Friday, June 25, 2010

HIT THE BRICKS

from Midwest Conservative Journal

Should the Episcopal Organization end the charade? Lionel Deimel’s down:

Rowan Williams has expressed concern about our partners in ecumenical discussions knowing who speaks for the Communion. He doesn’t want to confuse our sister churches, and he doesn’t want Episcopalians expressing views to outsiders that misrepresent the mind of the Communion.

It is important that we unpack this point of view. First, it presumes that there is a mind of the Communion, at least in the sense that the Anglican Communion has an agreed-upon mechanism to articulate such a thing. This has not been the understanding within the Communion heretofore, and anyone advocating such a thing now—Rowan Williams, for example—is trying to implement a radical innovation under the guise of defending the status quo.

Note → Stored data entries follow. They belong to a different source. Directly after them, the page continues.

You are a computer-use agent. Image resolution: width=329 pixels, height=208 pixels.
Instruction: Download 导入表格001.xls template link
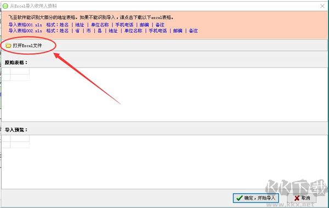pos(25,25)
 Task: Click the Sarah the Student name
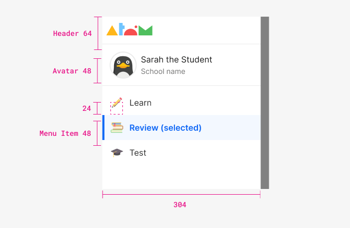coord(177,59)
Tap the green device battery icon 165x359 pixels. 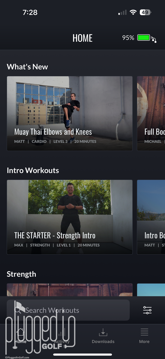144,38
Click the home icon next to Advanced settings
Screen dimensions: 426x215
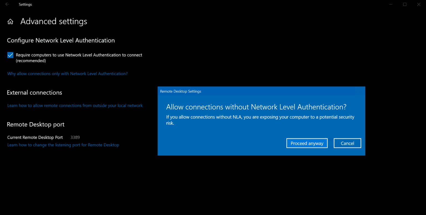[10, 21]
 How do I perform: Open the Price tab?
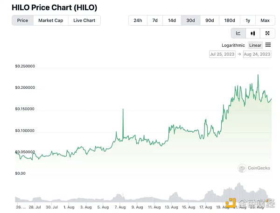22,21
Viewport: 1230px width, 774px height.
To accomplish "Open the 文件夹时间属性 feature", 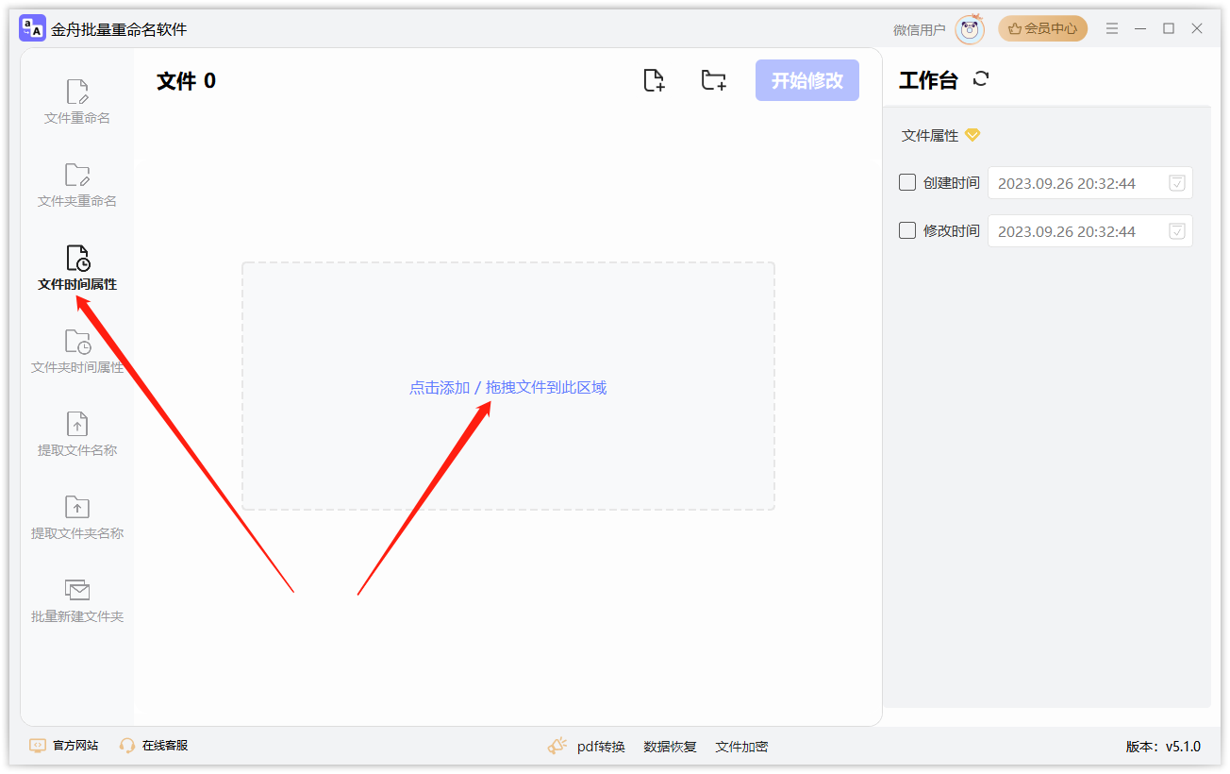I will [x=76, y=352].
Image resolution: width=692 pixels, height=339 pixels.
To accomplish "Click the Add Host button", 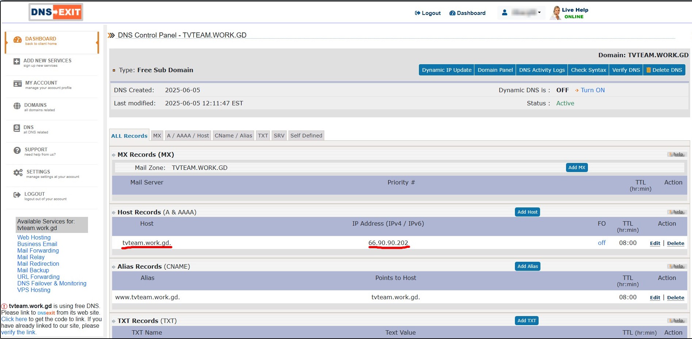I will (527, 212).
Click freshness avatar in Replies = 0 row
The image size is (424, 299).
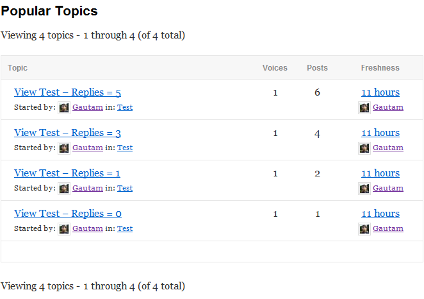(x=364, y=229)
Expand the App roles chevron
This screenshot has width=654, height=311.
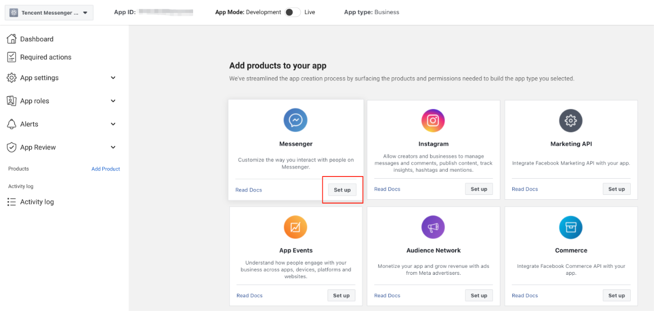pos(113,101)
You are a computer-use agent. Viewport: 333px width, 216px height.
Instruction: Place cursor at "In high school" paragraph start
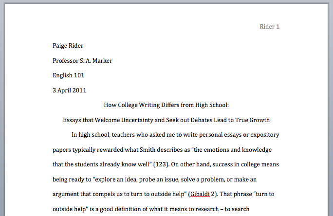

Also implicit in the archbishop’s position is the radical and destructive notion that Anglicanism is all about creating doctrinal uniformity, rather than providing space for exploring theological possibilities under the guidance of the Holy Spirit that might lead to a fuller understanding of God’s plan for our world.

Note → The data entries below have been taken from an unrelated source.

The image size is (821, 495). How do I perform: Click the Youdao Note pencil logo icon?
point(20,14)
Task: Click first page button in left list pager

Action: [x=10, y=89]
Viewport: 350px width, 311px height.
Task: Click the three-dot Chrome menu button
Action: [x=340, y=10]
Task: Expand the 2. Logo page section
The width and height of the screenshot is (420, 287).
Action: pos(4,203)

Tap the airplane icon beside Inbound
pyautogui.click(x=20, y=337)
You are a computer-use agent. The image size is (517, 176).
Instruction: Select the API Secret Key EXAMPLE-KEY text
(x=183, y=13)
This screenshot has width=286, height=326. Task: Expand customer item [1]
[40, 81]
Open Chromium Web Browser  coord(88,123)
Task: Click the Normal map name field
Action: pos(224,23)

From my perspective, the very notion of an fixed Anglican orthodoxy is antithetical to the spirit of Anglicanism. If this is how the Communion is representing itself to the world, The Episcopal Church should want no part of it. Perhaps Rowan is doing us a favor by relieving us from having to misrepresent who we really are. He certainly is telling us by his deeds that his words about the value of The Episcopal Church are just so much empty rhetoric.

The biggest question, of course, is this: If the Anglican Communion is abandoning Anglicanism as we understand it (and as it has been understood in the past), why do we want to be involved in the Communion at all? Do we really believe that being a part of the Anglican Communion is advancing Christ’s mission to the world as we understand it? How does that work, exactly?

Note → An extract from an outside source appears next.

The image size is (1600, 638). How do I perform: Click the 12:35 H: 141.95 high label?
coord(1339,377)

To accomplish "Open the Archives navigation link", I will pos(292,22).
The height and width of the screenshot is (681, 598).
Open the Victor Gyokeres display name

There are, of course, two difficulties here. Lie-Die’s “Anglicanism” is a figment of his imagination. Anglicanism was an attempt to reconcile high-Church “Catholic” CHRISTIANITY and low-church evangelical ProtestantCHRISTIANITY. It was never ever an effort to reconcile actual Christianity with people who wanted the right to decide for themselves just what sins Jesus did and did not die on the Cross for.

The other problem here, of course, is much simpler. What Deimel calls “Anglicanism,” other people call Unitarian-Universalism. And most intelligent people see no need to reinvent the wheel. Still, it’ll give Lie-Die and his “church” a place to go if Canterbury eventually throws them out.